For decades, Linda Larson has been trying to distance herself from the diagnosis she was given as a teen: schizophrenia. She accepts she has the mental disorder but deeply resents the term’s stigma. People hear it and think “violent, amoral, unhygienic”, she said.
Larson, 74, is part of a group trying to remove that association — by changing the name of the illness. The idea is that replacing the term “schizophrenia” with something less frightening, more descriptive will not only change how the public perceives those with it but also how these people see themselves.
Larson is a member of the Consumer Advisory Board of the Massachusetts Mental Health Center, which is associated with Beth Israel Deaconess Medical Center in Boston, US. The group has been working with psychiatrists at Harvard to build momentum for a name change, most recently through a national survey published in the journal Schizophrenia Research.
“That term over time has become so associated with hopelessness, dangerousness, volatile and erratic behaviour, that doctors are afraid to use that term with people and their family members,” said Dr Raquelle Mesholam-Gately, a Harvard psychologist and the lead author of the new paper. “And people who have the condition don’t want to be associated with that name.”
As a result, she said, clinicians often avoid making such a devastating diagnosis, and many patients and their families don’t seek treatment until after the illness has wreaked considerable damage.
Mesholam-Gately asked about 1,200 people connected to schizophrenia — including those with the disorder, family members, mental health providers, researchers and government officials — on whether it should be called something else.
The survey proposed nine alternative names, based partly on the experience of people diagnosed with schizophrenia.
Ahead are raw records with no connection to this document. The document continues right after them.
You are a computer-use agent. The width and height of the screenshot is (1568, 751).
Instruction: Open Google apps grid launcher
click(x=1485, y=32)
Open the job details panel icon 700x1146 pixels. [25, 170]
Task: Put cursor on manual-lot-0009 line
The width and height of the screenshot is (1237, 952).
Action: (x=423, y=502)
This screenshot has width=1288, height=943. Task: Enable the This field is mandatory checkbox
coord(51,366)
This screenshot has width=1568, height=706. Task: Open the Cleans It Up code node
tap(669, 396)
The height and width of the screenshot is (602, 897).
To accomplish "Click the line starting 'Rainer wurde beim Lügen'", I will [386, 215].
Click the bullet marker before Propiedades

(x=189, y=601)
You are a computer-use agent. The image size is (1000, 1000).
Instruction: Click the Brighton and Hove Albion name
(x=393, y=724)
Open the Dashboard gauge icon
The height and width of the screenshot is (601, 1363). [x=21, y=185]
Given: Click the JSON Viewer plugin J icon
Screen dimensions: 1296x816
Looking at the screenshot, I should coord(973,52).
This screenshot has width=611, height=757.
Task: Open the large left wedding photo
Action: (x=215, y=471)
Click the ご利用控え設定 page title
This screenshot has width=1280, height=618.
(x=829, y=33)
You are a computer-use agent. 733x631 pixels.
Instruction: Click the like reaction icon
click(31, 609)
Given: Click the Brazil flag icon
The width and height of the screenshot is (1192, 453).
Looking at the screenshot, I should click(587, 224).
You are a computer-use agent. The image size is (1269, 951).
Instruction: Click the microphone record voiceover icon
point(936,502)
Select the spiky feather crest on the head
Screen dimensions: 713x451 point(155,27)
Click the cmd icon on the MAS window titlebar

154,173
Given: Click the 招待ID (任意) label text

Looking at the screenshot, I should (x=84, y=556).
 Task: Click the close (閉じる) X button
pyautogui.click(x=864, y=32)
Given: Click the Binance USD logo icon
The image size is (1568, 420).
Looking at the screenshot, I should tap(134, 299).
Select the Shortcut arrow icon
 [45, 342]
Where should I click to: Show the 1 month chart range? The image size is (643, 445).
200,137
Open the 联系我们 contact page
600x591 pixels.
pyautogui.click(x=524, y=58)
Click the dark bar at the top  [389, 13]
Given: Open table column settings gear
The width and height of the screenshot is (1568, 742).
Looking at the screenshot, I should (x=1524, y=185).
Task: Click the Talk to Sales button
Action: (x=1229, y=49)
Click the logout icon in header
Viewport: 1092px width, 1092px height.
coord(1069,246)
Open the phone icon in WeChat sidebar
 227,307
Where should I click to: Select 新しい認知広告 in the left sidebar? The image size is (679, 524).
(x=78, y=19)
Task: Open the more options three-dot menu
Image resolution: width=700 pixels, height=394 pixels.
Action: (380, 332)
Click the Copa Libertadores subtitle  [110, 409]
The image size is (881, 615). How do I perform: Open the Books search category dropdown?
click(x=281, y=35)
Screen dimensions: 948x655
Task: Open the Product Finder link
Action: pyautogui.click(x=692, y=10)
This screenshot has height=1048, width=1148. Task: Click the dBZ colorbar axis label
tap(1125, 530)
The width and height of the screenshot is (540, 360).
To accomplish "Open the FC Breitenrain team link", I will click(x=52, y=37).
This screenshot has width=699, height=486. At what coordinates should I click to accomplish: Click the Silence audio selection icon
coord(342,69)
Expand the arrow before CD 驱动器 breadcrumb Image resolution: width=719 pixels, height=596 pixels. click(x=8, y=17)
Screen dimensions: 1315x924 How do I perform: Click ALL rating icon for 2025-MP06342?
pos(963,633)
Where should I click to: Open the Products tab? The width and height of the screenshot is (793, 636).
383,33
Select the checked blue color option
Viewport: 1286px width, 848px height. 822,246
Among them: altered perception disorder, attunement disorder, disconnectivity syndrome, integration disorder and psychosis spectrum disorder.
Although none of the options had overwhelming approval, 74 per cent of respondents favoured a new name in principle. But the path to an official change remains steep, as the field of schizophrenia researchers and advocates remains divided on whether a change would actually reduce stigma and improve the lives of people with the disorder.
“We have to take this on in a systematic way,” said Dr Matcheri Keshavan, academic head of psychiatry at Beth Israel Deaconess and a co-author of the study. “Any change has to be gradual...”
In the US, the decision is up to the American Psychiatric Association, which would make the change in its official manual, the Diagnostic and Statistical Manual of Mental Disorders, after reaching consensus among its scientific advisers.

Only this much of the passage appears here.